===== Available data

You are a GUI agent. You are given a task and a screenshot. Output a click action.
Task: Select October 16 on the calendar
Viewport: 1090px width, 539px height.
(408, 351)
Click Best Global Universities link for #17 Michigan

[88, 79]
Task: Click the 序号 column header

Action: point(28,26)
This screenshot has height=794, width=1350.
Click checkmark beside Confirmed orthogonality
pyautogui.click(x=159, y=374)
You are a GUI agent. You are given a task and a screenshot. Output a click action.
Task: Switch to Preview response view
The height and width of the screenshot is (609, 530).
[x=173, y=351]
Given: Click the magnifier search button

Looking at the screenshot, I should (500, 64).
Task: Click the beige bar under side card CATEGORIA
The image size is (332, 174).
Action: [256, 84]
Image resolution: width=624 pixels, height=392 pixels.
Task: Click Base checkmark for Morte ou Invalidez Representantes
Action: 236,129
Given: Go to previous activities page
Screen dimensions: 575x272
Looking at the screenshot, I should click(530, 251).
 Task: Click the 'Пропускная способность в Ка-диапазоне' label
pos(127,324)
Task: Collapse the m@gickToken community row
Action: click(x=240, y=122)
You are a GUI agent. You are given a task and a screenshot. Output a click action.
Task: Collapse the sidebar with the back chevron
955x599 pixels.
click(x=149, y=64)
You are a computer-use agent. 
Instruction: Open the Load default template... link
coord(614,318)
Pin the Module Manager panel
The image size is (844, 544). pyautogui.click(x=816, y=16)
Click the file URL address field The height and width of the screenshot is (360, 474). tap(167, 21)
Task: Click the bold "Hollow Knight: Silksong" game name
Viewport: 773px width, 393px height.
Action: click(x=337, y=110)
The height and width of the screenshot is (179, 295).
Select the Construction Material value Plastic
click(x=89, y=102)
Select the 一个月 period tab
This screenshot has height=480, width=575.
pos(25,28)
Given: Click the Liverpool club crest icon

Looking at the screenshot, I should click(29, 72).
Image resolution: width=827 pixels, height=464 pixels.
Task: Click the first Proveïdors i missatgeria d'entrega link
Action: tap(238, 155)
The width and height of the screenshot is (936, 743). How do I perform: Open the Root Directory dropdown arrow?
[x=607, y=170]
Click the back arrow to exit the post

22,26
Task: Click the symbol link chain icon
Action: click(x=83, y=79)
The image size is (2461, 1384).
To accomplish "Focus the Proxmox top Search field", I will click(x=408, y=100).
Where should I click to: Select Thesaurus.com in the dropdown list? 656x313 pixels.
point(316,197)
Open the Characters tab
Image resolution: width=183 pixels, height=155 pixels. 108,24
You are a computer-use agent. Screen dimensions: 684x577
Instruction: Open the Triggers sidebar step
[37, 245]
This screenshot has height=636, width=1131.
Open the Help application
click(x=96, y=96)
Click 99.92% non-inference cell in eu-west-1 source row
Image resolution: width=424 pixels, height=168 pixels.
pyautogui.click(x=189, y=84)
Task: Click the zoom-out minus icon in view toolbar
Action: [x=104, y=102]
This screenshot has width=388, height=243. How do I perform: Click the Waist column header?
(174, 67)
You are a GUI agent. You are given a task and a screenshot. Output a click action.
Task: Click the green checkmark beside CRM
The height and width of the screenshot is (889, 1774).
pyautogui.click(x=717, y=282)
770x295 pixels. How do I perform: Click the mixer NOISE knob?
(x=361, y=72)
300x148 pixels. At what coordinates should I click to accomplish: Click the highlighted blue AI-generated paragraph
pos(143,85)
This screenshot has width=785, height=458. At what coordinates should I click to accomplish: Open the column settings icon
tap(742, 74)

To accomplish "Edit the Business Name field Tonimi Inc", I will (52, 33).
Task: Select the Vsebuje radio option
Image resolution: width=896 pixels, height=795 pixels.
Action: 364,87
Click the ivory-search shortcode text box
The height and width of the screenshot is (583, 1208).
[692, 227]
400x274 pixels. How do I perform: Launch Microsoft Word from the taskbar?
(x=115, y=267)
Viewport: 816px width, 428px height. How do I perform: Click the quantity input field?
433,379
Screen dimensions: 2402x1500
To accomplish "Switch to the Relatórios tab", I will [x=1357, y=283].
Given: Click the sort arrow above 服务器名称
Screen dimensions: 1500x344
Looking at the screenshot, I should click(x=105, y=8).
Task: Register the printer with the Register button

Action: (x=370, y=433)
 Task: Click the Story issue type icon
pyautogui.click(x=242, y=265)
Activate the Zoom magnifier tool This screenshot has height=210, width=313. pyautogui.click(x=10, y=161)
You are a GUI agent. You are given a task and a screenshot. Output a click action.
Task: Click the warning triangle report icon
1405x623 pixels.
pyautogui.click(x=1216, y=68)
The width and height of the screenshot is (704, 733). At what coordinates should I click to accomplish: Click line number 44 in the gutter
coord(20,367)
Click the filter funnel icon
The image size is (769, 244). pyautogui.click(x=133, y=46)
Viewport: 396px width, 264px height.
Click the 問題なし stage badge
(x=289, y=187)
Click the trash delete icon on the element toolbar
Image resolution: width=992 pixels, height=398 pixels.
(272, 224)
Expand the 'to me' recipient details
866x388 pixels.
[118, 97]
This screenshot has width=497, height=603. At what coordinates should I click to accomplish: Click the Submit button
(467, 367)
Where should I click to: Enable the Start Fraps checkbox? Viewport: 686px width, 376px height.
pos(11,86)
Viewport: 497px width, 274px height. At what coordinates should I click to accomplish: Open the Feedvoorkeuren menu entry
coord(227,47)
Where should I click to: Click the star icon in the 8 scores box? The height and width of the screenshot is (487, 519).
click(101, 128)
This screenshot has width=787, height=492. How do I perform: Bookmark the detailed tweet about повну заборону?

==========

Your task :: Would you please write out all the entries exactly?

Response to the task ::
You are a GUI agent. You are given a task and a screenshot. Output a click action.
Task: Select October 16 on the calendar
Viewport: 1090px width, 539px height.
(408, 351)
Click Best Global Universities link for #17 Michigan

[88, 79]
Task: Click the 序号 column header

Action: point(28,26)
This screenshot has height=794, width=1350.
Click checkmark beside Confirmed orthogonality
pyautogui.click(x=159, y=374)
You are a GUI agent. You are given a task and a screenshot. Output a click action.
Task: Switch to Preview response view
The height and width of the screenshot is (609, 530).
[x=173, y=351]
Given: Click the magnifier search button

Looking at the screenshot, I should (500, 64).
Task: Click the beige bar under side card CATEGORIA
The image size is (332, 174).
Action: [256, 84]
Image resolution: width=624 pixels, height=392 pixels.
Task: Click Base checkmark for Morte ou Invalidez Representantes
Action: 236,129
Given: Go to previous activities page
Screen dimensions: 575x272
Looking at the screenshot, I should click(530, 251).
 Task: Click the 'Пропускная способность в Ка-диапазоне' label
pos(127,324)
Task: Collapse the m@gickToken community row
Action: click(x=240, y=122)
You are a GUI agent. You are given a task and a screenshot. Output a click action.
Task: Collapse the sidebar with the back chevron
955x599 pixels.
click(x=149, y=64)
You are a computer-use agent. 
Instruction: Open the Load default template... link
coord(614,318)
Pin the Module Manager panel
The image size is (844, 544). pyautogui.click(x=816, y=16)
Click the file URL address field The height and width of the screenshot is (360, 474). tap(167, 21)
Task: Click the bold "Hollow Knight: Silksong" game name
Viewport: 773px width, 393px height.
Action: click(x=337, y=110)
The height and width of the screenshot is (179, 295).
Select the Construction Material value Plastic
click(x=89, y=102)
Select the 一个月 period tab
This screenshot has height=480, width=575.
pos(25,28)
Given: Click the Liverpool club crest icon

Looking at the screenshot, I should click(29, 72).
Image resolution: width=827 pixels, height=464 pixels.
Task: Click the first Proveïdors i missatgeria d'entrega link
Action: tap(238, 155)
The width and height of the screenshot is (936, 743). How do I perform: Open the Root Directory dropdown arrow?
[x=607, y=170]
Click the back arrow to exit the post

22,26
Task: Click the symbol link chain icon
Action: click(x=83, y=79)
The image size is (2461, 1384).
To accomplish "Focus the Proxmox top Search field", I will click(x=408, y=100).
Where should I click to: Select Thesaurus.com in the dropdown list? 656x313 pixels.
point(316,197)
Open the Characters tab
Image resolution: width=183 pixels, height=155 pixels. 108,24
You are a computer-use agent. Screen dimensions: 684x577
Instruction: Open the Triggers sidebar step
[37, 245]
This screenshot has height=636, width=1131.
Open the Help application
click(x=96, y=96)
Click 99.92% non-inference cell in eu-west-1 source row
Image resolution: width=424 pixels, height=168 pixels.
pyautogui.click(x=189, y=84)
Task: Click the zoom-out minus icon in view toolbar
Action: [x=104, y=102]
This screenshot has width=388, height=243. How do I perform: Click the Waist column header?
(174, 67)
You are a GUI agent. You are given a task and a screenshot. Output a click action.
Task: Click the green checkmark beside CRM
The height and width of the screenshot is (889, 1774).
pyautogui.click(x=717, y=282)
770x295 pixels. How do I perform: Click the mixer NOISE knob?
(x=361, y=72)
300x148 pixels. At what coordinates should I click to accomplish: Click the highlighted blue AI-generated paragraph
pos(143,85)
This screenshot has width=785, height=458. At what coordinates should I click to accomplish: Open the column settings icon
tap(742, 74)

To accomplish "Edit the Business Name field Tonimi Inc", I will (52, 33).
Task: Select the Vsebuje radio option
Image resolution: width=896 pixels, height=795 pixels.
Action: 364,87
Click the ivory-search shortcode text box
The height and width of the screenshot is (583, 1208).
[692, 227]
400x274 pixels. How do I perform: Launch Microsoft Word from the taskbar?
(x=115, y=267)
Viewport: 816px width, 428px height. How do I perform: Click the quantity input field?
433,379
Screen dimensions: 2402x1500
To accomplish "Switch to the Relatórios tab", I will [x=1357, y=283].
Given: Click the sort arrow above 服务器名称
Screen dimensions: 1500x344
Looking at the screenshot, I should click(x=105, y=8).
Task: Register the printer with the Register button

Action: (x=370, y=433)
 Task: Click the Story issue type icon
pyautogui.click(x=242, y=265)
Activate the Zoom magnifier tool This screenshot has height=210, width=313. pyautogui.click(x=10, y=161)
You are a GUI agent. You are given a task and a screenshot. Output a click action.
Task: Click the warning triangle report icon
1405x623 pixels.
pyautogui.click(x=1216, y=68)
The width and height of the screenshot is (704, 733). At what coordinates should I click to accomplish: Click line number 44 in the gutter
coord(20,367)
Click the filter funnel icon
The image size is (769, 244). pyautogui.click(x=133, y=46)
Viewport: 396px width, 264px height.
Click the 問題なし stage badge
(x=289, y=187)
Click the trash delete icon on the element toolbar
Image resolution: width=992 pixels, height=398 pixels.
(272, 224)
Expand the 'to me' recipient details
866x388 pixels.
[118, 97]
This screenshot has width=497, height=603. At what coordinates should I click to accomplish: Click the Submit button
(467, 367)
Where should I click to: Enable the Start Fraps checkbox? Viewport: 686px width, 376px height.
pos(11,86)
Viewport: 497px width, 274px height. At what coordinates should I click to accomplish: Open the Feedvoorkeuren menu entry
coord(227,47)
Where should I click to: Click the star icon in the 8 scores box? The height and width of the screenshot is (487, 519).
click(101, 128)
This screenshot has width=787, height=492. How do I perform: Bookmark the detailed tweet about повну заборону?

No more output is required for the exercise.